• INPUT DATA
**********

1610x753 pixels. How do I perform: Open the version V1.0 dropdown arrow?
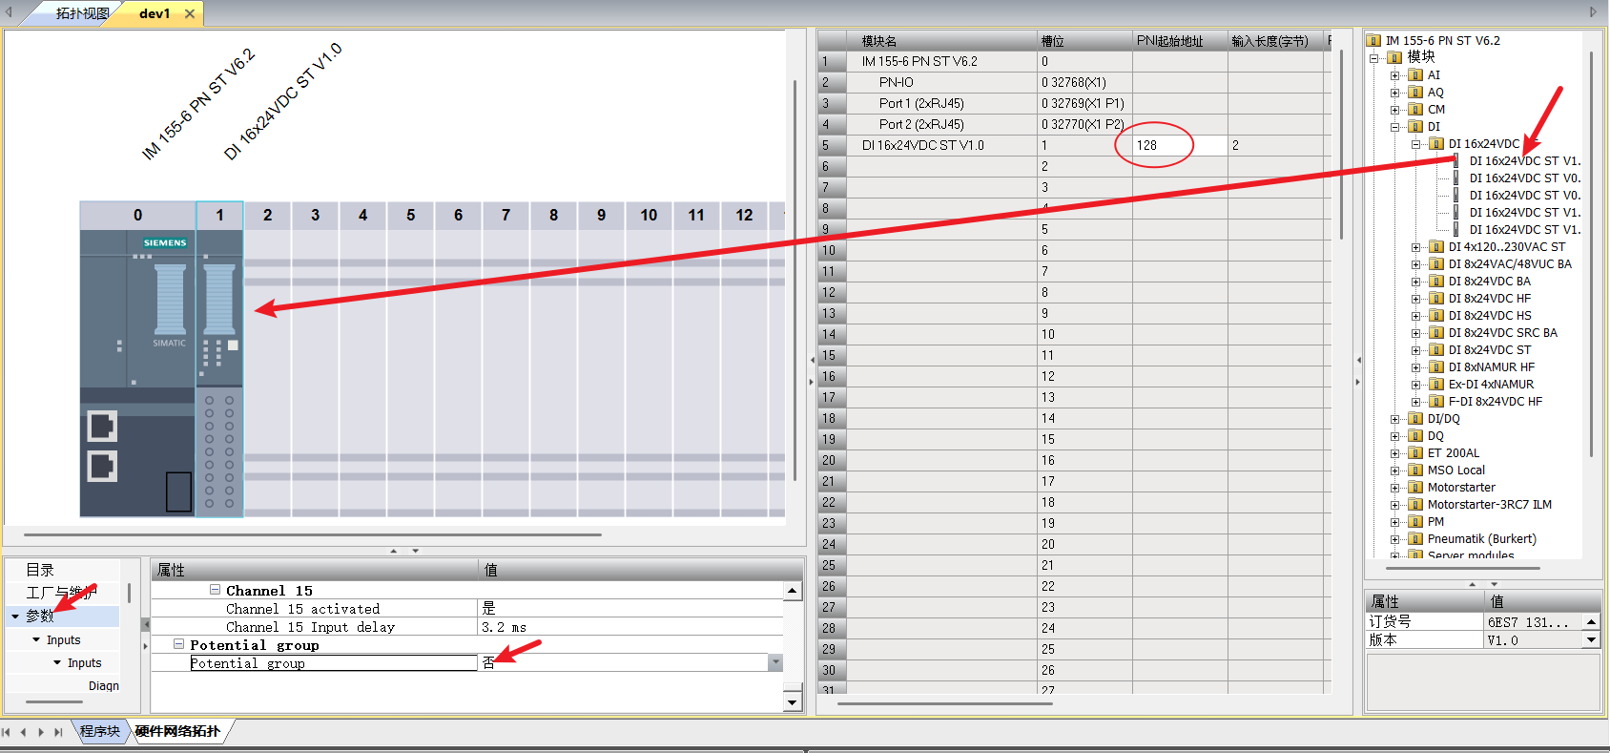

**********

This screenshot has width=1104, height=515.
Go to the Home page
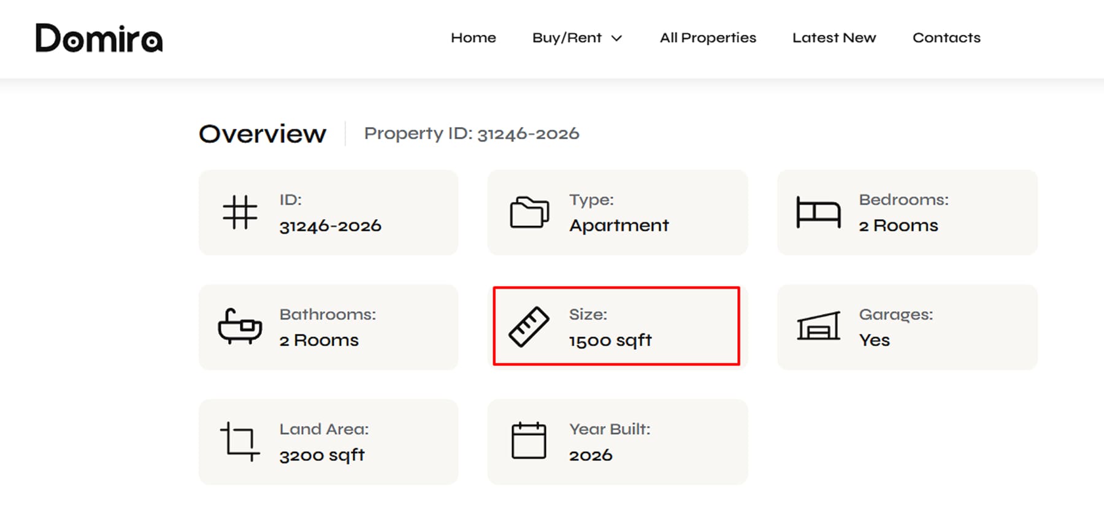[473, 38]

**********

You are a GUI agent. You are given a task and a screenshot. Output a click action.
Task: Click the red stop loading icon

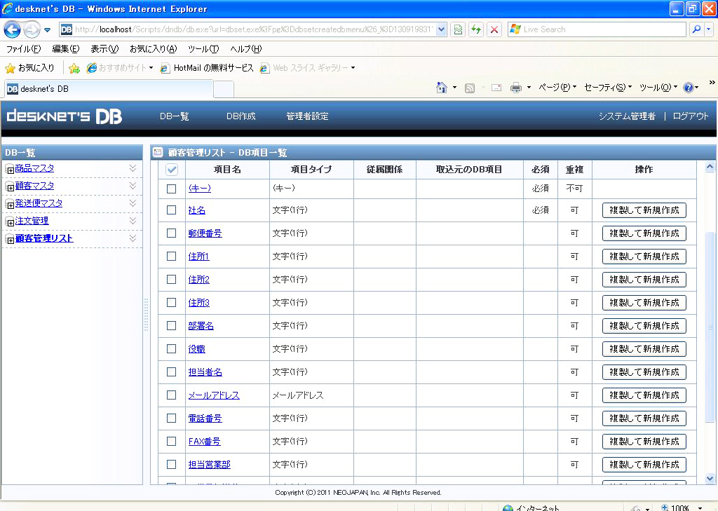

**********

• TASK REQUIREMENTS
The lines to return are those in the records above that hold the word "screenshot".

• EXERCISE ANSWER
This screenshot has width=1104, height=515.
You are a GUI agent. You are given a task and a screenshot. Output a click action.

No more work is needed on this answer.